# REQUIRED WORK
Scan the entries below for the word "comment". Copy out every line in which it occurs.

# Collected data entries
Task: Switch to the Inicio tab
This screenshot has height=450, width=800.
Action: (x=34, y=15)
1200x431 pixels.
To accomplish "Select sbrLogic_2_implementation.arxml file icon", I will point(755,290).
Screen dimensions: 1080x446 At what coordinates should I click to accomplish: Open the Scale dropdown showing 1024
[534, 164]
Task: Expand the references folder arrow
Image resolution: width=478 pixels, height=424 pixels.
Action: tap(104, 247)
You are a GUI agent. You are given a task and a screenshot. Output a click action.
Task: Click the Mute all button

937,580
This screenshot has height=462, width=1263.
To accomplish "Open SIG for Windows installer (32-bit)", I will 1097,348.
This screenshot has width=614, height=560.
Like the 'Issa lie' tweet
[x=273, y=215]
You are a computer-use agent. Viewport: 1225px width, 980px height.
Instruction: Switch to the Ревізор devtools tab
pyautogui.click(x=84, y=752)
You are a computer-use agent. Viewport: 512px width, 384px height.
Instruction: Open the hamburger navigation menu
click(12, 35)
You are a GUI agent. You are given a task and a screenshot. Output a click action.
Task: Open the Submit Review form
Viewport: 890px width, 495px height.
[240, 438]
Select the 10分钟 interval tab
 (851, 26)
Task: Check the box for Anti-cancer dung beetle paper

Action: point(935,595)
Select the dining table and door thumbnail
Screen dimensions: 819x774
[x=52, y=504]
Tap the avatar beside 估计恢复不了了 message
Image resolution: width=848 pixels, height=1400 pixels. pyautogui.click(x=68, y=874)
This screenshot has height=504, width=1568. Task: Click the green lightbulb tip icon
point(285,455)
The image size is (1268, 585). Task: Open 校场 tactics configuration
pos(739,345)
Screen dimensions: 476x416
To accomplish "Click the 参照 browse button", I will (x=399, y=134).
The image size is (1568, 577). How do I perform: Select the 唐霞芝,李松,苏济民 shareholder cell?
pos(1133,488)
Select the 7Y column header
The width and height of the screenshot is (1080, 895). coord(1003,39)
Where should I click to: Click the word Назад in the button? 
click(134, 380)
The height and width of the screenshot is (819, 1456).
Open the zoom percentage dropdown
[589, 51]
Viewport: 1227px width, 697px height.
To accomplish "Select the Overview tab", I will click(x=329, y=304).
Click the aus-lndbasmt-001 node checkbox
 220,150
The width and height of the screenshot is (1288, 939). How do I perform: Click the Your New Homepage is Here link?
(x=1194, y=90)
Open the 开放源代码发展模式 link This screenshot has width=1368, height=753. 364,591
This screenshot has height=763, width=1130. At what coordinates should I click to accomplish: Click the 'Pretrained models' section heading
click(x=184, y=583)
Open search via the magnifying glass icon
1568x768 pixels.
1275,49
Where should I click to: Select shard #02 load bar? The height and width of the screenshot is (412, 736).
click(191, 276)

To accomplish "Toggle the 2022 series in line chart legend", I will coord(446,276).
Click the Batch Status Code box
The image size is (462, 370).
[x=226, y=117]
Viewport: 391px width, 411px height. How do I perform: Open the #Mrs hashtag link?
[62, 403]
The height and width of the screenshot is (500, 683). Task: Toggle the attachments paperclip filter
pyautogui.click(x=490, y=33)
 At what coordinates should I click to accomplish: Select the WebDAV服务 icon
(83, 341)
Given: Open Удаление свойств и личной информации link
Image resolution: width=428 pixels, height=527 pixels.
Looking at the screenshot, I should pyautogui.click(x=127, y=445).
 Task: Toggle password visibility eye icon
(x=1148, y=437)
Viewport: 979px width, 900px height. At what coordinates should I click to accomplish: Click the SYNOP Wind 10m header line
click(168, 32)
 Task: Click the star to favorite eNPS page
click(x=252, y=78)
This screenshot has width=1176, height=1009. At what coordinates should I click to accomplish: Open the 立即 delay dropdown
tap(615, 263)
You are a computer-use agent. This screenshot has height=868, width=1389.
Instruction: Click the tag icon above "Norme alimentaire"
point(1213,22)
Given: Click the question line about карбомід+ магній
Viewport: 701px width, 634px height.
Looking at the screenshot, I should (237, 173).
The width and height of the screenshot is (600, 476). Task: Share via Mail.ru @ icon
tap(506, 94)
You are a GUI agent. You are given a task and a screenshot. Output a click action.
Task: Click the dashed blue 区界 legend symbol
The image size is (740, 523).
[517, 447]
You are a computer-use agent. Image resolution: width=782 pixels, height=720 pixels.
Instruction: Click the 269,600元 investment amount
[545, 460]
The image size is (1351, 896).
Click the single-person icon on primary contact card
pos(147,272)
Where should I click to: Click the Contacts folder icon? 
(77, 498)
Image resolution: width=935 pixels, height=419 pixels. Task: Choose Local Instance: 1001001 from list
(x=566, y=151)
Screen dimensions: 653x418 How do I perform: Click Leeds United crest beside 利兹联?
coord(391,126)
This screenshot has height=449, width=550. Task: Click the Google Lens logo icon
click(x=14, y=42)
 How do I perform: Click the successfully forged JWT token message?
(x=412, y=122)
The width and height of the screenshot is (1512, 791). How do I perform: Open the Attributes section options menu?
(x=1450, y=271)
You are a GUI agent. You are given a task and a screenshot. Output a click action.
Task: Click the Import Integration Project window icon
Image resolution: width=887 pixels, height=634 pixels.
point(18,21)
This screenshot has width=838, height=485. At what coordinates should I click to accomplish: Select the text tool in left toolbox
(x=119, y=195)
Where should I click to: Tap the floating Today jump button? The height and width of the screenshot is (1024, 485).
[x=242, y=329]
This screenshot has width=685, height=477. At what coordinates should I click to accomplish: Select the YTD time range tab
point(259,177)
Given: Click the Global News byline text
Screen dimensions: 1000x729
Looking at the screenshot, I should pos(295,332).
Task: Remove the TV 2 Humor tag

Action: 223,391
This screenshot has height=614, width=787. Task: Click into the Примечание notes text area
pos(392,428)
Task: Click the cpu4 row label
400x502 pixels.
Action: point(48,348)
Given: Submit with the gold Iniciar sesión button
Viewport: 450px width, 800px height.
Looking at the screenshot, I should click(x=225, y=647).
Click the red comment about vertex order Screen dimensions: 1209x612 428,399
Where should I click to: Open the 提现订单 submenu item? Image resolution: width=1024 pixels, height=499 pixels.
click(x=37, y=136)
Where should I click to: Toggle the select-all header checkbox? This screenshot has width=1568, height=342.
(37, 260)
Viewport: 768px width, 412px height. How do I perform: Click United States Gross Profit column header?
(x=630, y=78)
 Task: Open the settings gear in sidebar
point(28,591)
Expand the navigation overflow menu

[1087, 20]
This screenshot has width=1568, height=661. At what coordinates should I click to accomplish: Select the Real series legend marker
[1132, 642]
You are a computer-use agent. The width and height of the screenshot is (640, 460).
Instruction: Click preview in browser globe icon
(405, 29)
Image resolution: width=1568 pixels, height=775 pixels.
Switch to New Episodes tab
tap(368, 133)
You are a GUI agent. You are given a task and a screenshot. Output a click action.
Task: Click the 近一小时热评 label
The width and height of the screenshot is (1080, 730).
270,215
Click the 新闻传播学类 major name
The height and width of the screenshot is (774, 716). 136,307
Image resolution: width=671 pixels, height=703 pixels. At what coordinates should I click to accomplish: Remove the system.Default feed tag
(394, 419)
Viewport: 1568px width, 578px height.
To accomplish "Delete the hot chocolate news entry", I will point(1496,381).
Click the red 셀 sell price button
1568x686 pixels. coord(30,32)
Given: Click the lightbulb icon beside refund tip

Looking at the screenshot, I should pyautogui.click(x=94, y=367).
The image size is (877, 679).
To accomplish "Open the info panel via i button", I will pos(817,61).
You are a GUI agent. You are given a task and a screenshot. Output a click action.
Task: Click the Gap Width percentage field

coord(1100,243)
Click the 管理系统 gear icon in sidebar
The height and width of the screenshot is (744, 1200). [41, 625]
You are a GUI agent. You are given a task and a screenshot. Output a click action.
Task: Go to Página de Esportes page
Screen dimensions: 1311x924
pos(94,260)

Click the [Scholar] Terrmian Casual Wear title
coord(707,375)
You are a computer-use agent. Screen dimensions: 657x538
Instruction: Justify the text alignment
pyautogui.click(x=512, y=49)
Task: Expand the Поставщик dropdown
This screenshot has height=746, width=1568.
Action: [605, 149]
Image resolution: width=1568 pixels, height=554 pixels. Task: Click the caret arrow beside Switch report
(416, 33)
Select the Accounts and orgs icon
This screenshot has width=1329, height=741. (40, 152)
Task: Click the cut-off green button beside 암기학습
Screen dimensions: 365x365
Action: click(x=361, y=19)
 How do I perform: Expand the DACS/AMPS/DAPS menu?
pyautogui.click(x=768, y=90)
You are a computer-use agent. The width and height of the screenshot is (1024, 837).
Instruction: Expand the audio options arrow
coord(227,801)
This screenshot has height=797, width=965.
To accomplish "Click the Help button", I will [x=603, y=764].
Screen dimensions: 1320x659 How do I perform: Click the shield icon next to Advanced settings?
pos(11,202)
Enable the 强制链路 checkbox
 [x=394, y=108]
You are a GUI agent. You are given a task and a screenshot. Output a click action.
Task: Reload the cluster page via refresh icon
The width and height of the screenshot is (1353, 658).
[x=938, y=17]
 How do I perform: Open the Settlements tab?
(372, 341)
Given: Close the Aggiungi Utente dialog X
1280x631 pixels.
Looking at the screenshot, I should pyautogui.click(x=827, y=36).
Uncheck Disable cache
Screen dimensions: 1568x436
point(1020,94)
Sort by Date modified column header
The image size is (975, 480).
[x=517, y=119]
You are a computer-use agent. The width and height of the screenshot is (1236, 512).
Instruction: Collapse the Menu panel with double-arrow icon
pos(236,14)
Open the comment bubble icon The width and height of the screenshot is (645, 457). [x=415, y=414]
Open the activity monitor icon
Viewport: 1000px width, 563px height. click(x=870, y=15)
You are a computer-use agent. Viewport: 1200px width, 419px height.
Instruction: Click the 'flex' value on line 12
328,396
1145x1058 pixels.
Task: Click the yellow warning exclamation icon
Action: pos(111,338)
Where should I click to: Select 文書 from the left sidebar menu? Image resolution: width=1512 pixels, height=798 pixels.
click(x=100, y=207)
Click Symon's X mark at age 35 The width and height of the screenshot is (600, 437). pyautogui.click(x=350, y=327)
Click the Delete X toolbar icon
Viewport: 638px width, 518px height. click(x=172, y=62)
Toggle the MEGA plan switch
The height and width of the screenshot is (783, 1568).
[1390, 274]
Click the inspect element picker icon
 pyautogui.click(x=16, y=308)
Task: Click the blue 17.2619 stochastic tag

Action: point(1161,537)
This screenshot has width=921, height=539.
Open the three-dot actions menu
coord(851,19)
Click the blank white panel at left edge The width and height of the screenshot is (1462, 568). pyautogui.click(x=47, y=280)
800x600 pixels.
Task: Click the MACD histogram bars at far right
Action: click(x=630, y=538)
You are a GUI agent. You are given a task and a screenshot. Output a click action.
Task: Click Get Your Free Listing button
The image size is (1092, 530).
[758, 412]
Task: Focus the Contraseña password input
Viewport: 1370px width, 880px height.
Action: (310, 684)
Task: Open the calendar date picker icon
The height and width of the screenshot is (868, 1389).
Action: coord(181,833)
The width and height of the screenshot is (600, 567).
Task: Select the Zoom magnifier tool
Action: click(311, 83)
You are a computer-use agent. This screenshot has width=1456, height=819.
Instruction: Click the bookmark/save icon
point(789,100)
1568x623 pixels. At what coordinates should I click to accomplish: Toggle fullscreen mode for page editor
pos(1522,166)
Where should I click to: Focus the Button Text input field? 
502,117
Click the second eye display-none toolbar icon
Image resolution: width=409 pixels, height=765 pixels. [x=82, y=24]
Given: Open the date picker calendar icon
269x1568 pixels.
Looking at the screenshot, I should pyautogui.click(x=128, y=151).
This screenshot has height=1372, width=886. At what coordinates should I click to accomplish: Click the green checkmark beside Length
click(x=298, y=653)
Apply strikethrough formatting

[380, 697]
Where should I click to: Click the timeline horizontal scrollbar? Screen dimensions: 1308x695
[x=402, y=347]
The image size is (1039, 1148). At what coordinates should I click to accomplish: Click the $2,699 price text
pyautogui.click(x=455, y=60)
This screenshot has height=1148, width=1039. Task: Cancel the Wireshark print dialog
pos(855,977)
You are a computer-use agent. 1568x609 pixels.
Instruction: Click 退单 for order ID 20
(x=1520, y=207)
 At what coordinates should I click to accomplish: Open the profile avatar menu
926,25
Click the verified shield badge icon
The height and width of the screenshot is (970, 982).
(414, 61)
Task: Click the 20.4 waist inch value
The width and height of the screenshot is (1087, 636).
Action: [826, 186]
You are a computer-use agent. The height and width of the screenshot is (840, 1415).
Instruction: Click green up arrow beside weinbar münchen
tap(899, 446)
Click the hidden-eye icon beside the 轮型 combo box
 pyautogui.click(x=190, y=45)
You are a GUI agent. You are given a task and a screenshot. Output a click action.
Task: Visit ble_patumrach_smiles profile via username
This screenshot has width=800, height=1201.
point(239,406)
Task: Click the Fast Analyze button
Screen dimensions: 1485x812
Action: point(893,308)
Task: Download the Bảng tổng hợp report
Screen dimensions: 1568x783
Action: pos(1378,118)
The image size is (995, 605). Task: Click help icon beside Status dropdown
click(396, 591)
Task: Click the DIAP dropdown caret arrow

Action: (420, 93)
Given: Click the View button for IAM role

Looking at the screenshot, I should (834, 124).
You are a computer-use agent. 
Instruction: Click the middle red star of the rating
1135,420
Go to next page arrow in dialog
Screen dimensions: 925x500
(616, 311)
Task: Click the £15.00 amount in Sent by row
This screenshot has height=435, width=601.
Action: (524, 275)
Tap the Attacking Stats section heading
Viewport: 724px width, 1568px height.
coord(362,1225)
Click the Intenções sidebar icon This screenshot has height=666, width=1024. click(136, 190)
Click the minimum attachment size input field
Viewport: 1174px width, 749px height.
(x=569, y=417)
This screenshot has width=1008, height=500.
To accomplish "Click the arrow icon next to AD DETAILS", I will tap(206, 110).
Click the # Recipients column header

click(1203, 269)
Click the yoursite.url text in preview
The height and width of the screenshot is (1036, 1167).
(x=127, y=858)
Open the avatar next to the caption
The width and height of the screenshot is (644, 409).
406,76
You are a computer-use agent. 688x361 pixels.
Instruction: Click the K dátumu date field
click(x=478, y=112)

# ANSWER SECTION
Click the red comment about vertex order Screen dimensions: 1209x612 428,399
Open the comment bubble icon The width and height of the screenshot is (645, 457). [x=415, y=414]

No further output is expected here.